Sam Taylor-Johnson sighed and closed her laptop. She had just released a statement saying that she wished the best for all involved, but would not return to direct the second film in the Fifty Shades Of Grey trilogy, Fifty Shades Darker. She decided to put on her sneakers and go for a run; feeling the damp morning air flowing in and out of her lungs, she began to reflect on where it all went wrong.
It seemed so alluring at first. Helming a multi-million dollar movie that’s all but guaranteed to be a hit, complete with—holy crap—franchise potential? Sam had never felt this way about a project before. Yes, there had been others—like Nowhere Boy, her 2009 biopic about a young John Lennon—but Fifty Shades Of Grey was so attractive. So tortured. So rich.

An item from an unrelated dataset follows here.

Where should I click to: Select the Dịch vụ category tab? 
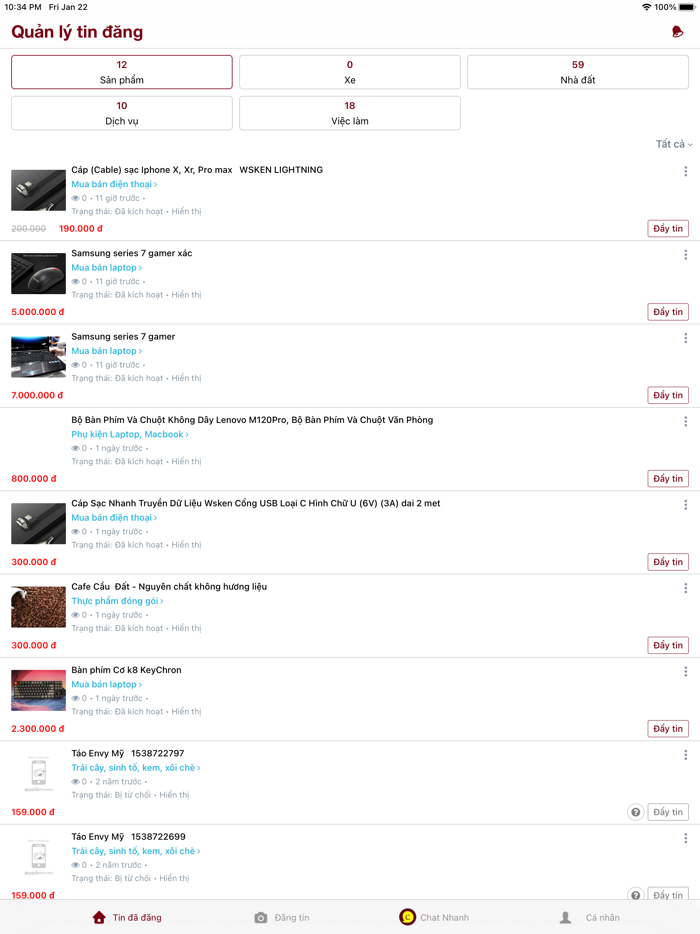122,113
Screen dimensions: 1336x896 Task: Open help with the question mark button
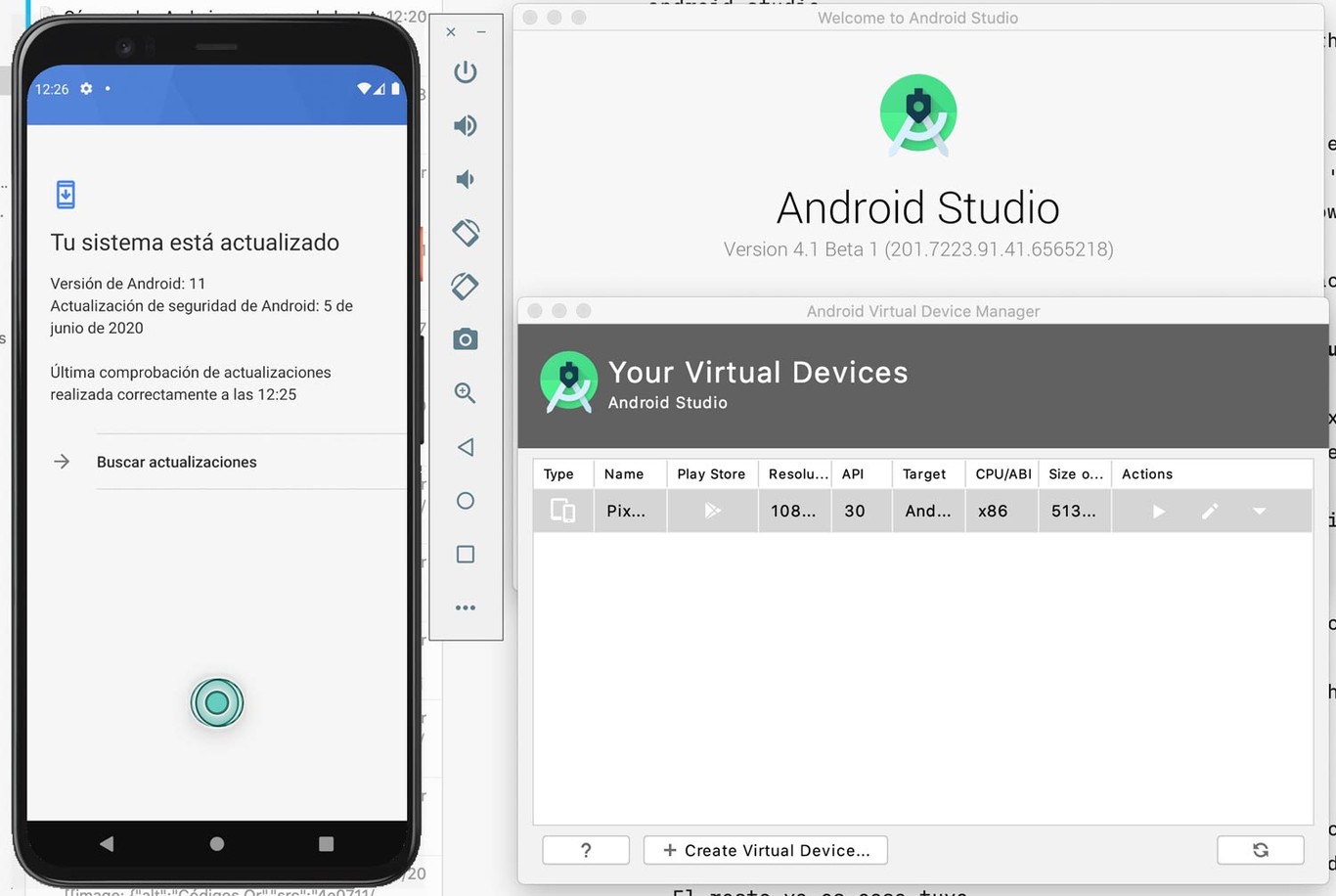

She saw the warning signs almost immediately, but chose to ignore them. “Why should a movie this high profile have such trouble attracting stars?,” her subconscious hissed. “Even the girl from Game Of Thrones didn’t want to do it, and she does nude scenes all the time.” But blinded by her desire for a heightened profile in Hollywood, and seeing her chance to take this poorly-written erotic Twilight fan fiction and turn it into something sophisticated and winkingly ironic, Sam decided to sign the contract. She could change Fifty Shades Of Grey, she knew it. Her inner goddess did the Macarena.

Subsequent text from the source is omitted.